▶ **ASSIGNED TASK**:
Go through the entries below and report how many lines contain the string "with". Nothing but the number is wanted.

[PROVIDED DATA Boundary: Start]

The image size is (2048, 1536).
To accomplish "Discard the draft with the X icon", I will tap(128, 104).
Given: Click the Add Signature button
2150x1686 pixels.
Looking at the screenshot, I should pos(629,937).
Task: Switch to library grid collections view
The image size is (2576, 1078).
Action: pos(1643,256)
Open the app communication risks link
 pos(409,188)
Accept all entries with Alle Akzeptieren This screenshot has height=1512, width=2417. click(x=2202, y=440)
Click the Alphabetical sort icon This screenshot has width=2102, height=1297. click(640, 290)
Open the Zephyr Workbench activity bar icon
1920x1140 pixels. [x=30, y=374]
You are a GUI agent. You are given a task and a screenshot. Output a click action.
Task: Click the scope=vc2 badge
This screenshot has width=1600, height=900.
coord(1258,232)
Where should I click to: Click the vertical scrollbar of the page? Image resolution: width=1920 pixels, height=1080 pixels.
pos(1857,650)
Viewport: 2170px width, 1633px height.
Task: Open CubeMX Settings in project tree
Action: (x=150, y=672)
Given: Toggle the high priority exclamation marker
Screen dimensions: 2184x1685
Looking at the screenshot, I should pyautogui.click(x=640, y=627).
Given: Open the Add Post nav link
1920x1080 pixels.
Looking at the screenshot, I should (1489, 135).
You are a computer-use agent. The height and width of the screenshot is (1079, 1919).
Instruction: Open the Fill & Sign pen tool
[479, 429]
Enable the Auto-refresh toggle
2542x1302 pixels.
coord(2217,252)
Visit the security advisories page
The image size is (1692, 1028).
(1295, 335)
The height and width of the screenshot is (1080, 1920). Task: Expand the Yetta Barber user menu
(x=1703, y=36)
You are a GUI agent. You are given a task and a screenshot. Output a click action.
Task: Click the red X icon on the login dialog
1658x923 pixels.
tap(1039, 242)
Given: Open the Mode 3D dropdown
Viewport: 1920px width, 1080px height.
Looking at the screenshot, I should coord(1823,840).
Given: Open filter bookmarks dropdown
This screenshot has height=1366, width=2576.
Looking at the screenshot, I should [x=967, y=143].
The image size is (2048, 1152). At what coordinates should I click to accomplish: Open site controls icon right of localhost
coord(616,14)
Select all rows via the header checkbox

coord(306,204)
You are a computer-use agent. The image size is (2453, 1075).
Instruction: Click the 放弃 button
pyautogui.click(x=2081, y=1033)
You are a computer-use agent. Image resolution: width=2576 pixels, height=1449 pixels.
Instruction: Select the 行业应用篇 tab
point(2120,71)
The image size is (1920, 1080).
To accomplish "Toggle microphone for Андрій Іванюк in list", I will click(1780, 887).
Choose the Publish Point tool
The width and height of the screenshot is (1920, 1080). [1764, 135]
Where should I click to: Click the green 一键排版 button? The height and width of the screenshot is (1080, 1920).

[PROVIDED DATA Boundary: End]

▶ **WRITTEN SOLUTION**:
2